'Thick as a Brick 2': Ian Anderson revisits Jethro Tull album
Have you, in the four decades since progressive rock band Jethro Tull released the concept album "Thick as a Brick" in 1972, ever wondered, "What ever happened to little Gerald Bostock?" Do you like flute with your rock & roll? If you answered yes to either of these questions, you'll be interested to know that on April 3, 2012, Ian Anderson, the founder, lead flutist and singer for Tull, will be releasing a sequel to "Thick as a Brick" called "Thick as a Brick 2."
The release, which comes out as a combination CD/DVD package on EMI Records, sees Anderson revisiting the fictitious protagonist of the original work, Gerald Bostock, who was 10 years old at the time. Now 50, Bostock and other characters on "TAAB2" are fleshed out by examining, according to Anderson, "the myriad of chance possibilities at every turn" in a person's life.

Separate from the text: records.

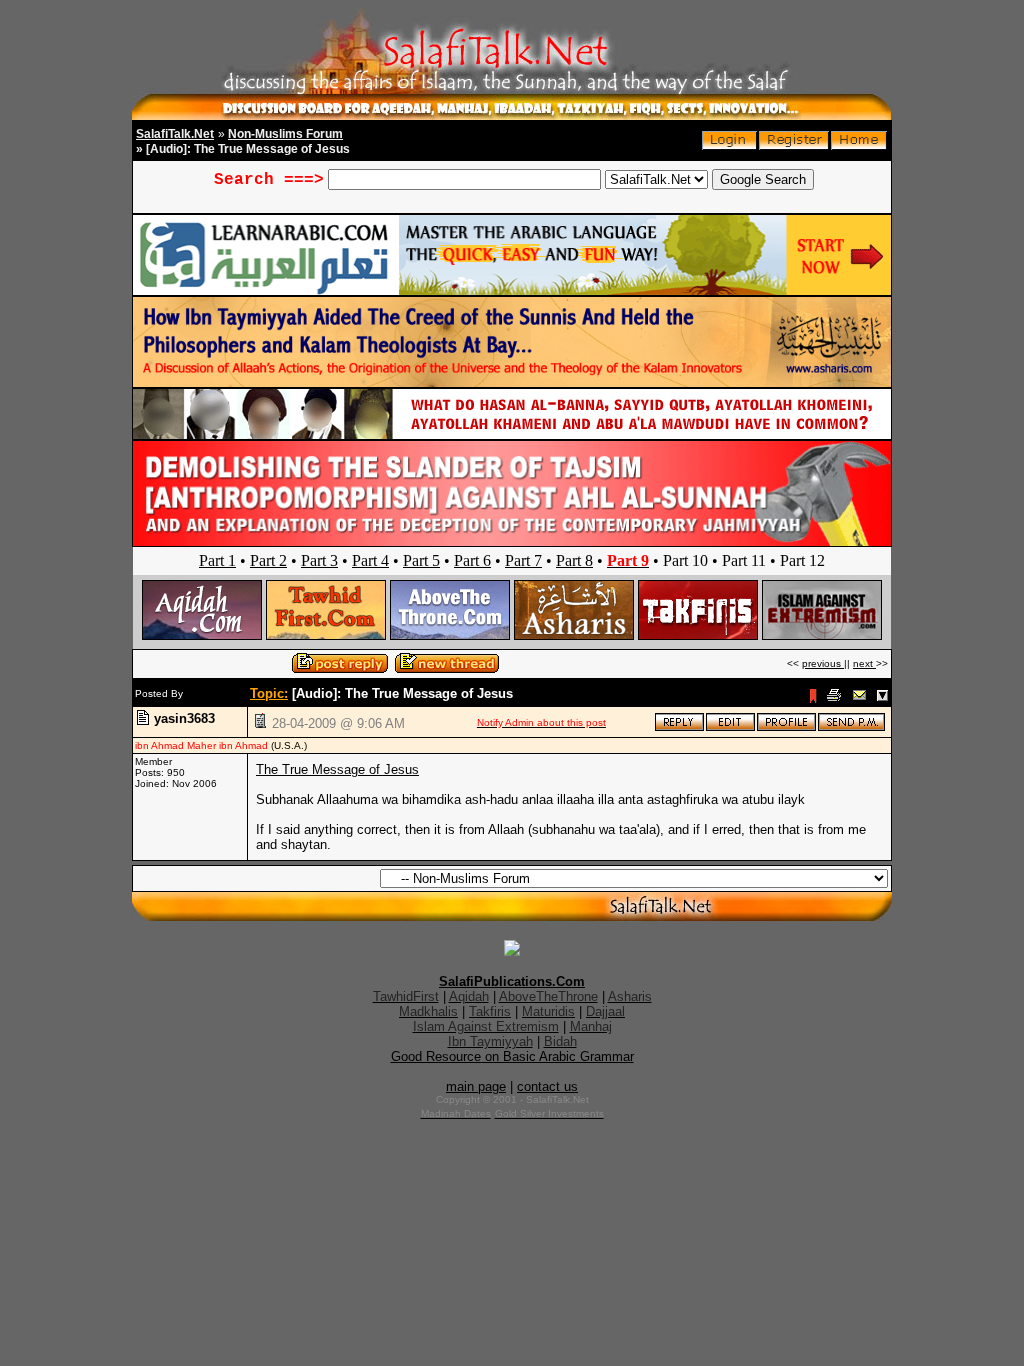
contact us (547, 1086)
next (864, 663)
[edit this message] (730, 727)
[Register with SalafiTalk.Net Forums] (794, 145)
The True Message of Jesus (337, 769)
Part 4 (370, 560)
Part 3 (319, 560)
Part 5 (421, 560)
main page (476, 1086)
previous (823, 663)
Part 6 (472, 560)
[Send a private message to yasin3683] (851, 727)
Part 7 (523, 560)
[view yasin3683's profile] (786, 727)
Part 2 (268, 560)
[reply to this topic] (679, 727)
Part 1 (217, 560)
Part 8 (574, 560)
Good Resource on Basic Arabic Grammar (512, 1056)
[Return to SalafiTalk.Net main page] (859, 145)
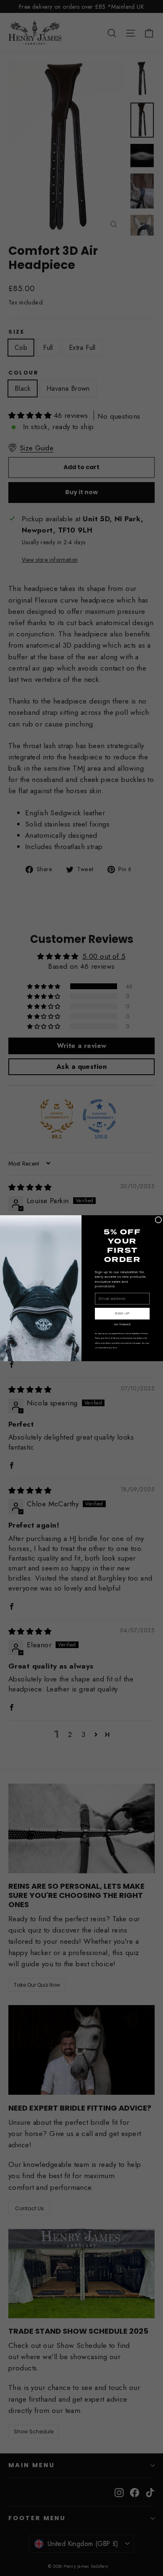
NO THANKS (122, 1324)
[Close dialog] (158, 1220)
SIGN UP (122, 1313)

"As we baby boomers look back on our own lives," writes Anderson in the liner notes, "we must often feel an occasional 'what if' moment. Might we, like Gerald, have become instead preacher, soldier, down-and-out, shopkeeper or finance tycoon?" (What if Anderson had taken up bagpipes instead of flute?)

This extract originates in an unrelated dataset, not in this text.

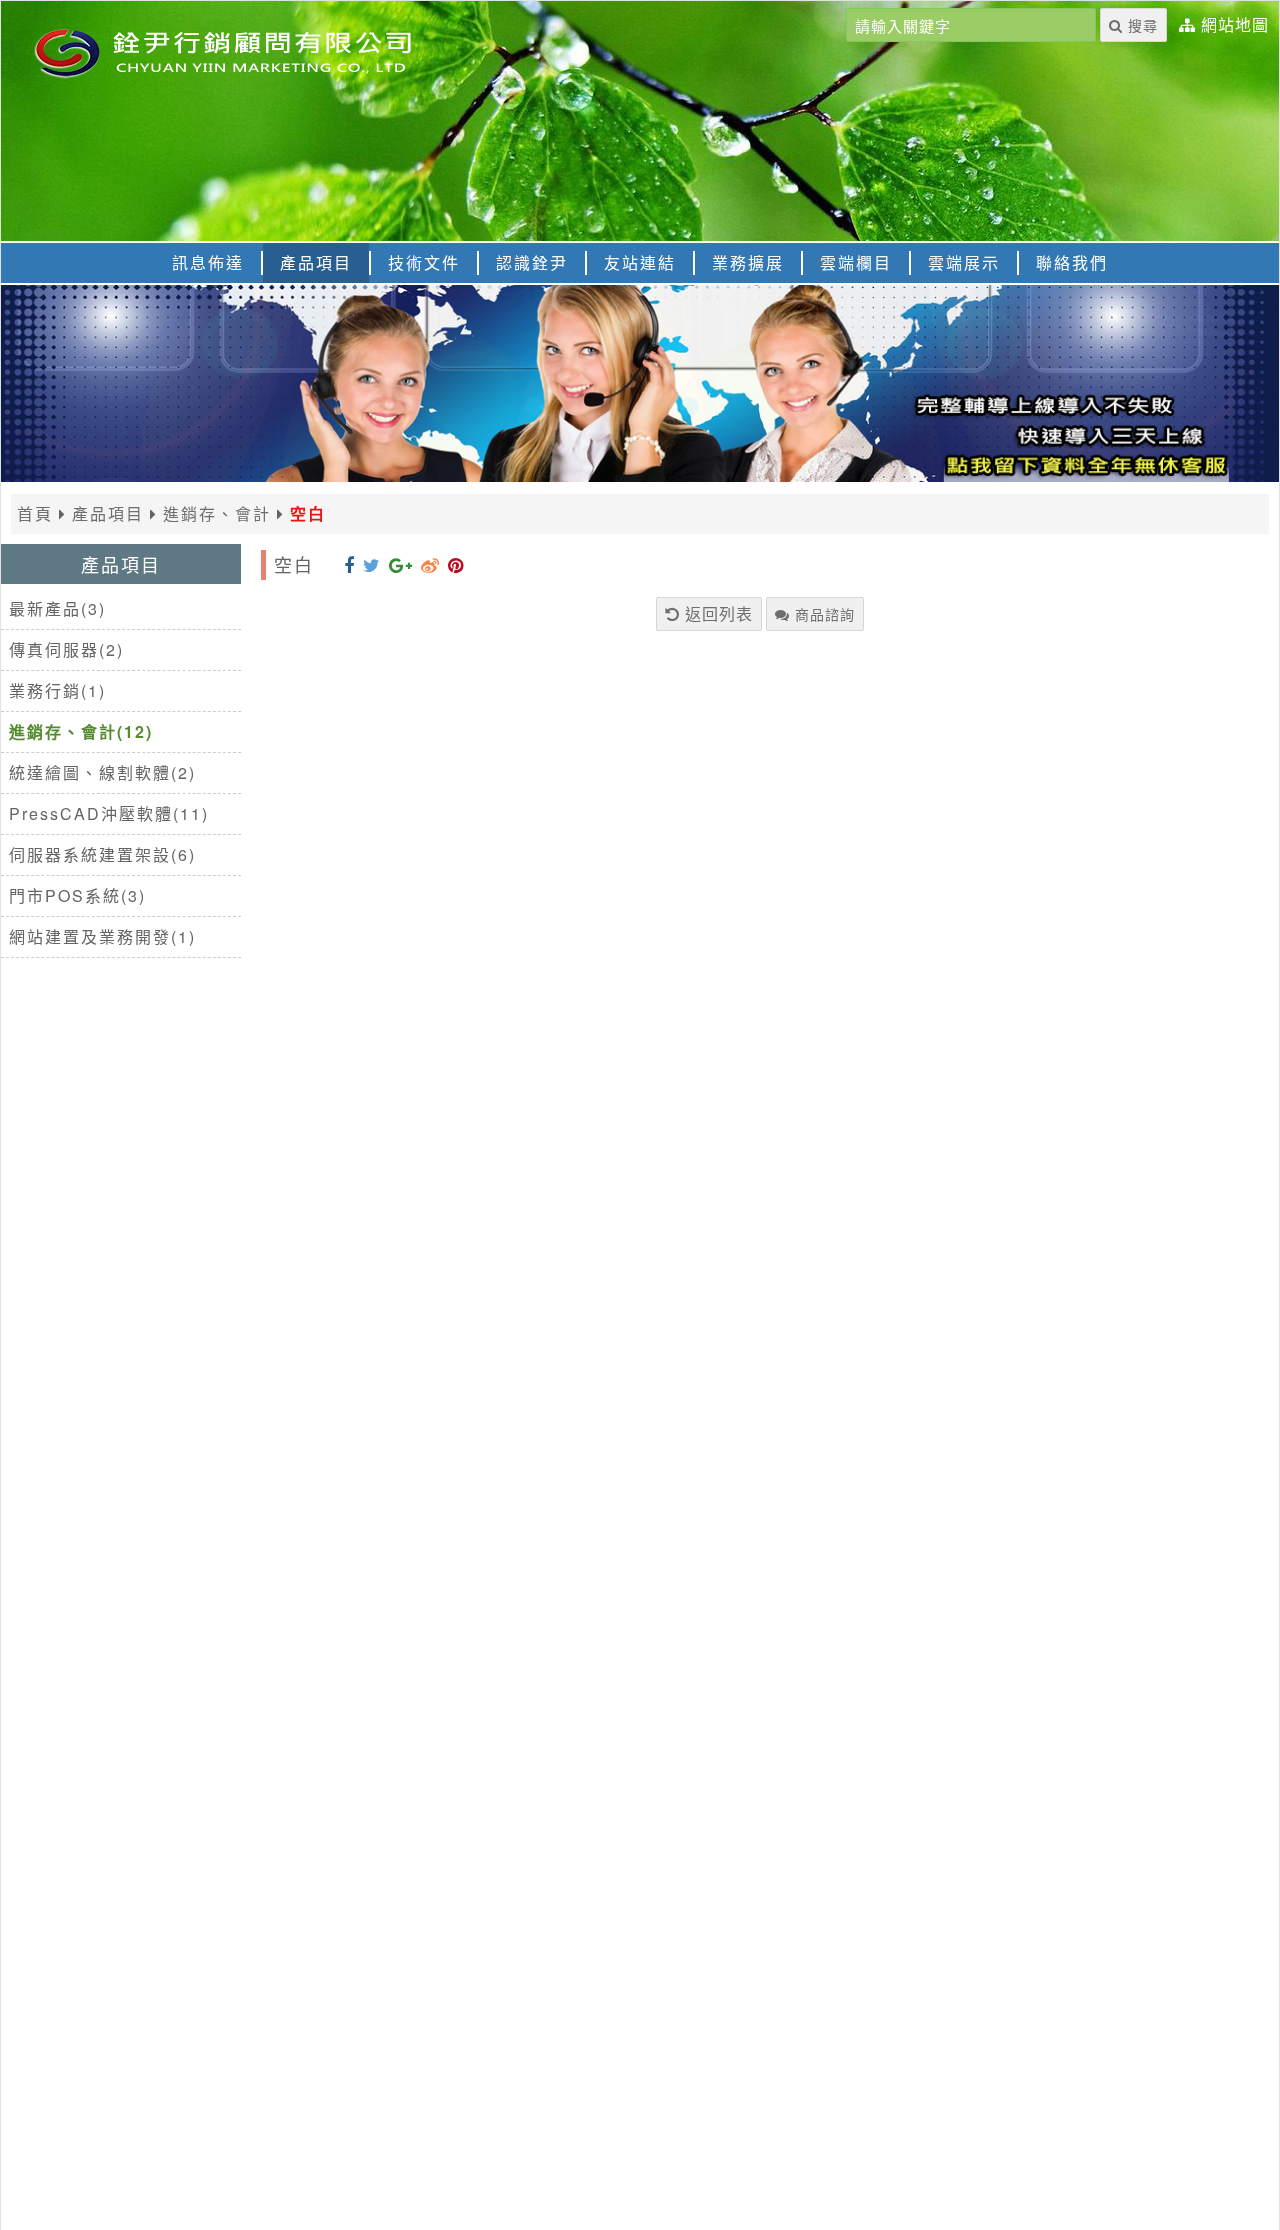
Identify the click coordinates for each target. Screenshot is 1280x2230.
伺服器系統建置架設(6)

The packaging of the sequel updates the visual conceit of the original "Thick as a Brick" too. When it was released in '72, the album arrived within a parody newspaper called the St. Cleve Chronicle. Forty years later, the CD arrives with a double-disc sleeve mimicking a website called www.stcleve.com, along with parody blog posts.
How does it sound? Suffice to say that unlike Bostock and the packaging, Anderson hasn't time-traveled his aesthetic into the present. There's not one synthetic beat, hip-hop break, dubstep bass-drop or, in fact, any mechanized sounds at all. There is flute. There is acoustic guitar. There are keyboards, piano, a glockenspiel, a fluegelhorn and many other instruments from centuries past, but nary a sample or digital effect.
The more things change, the more they stay the same.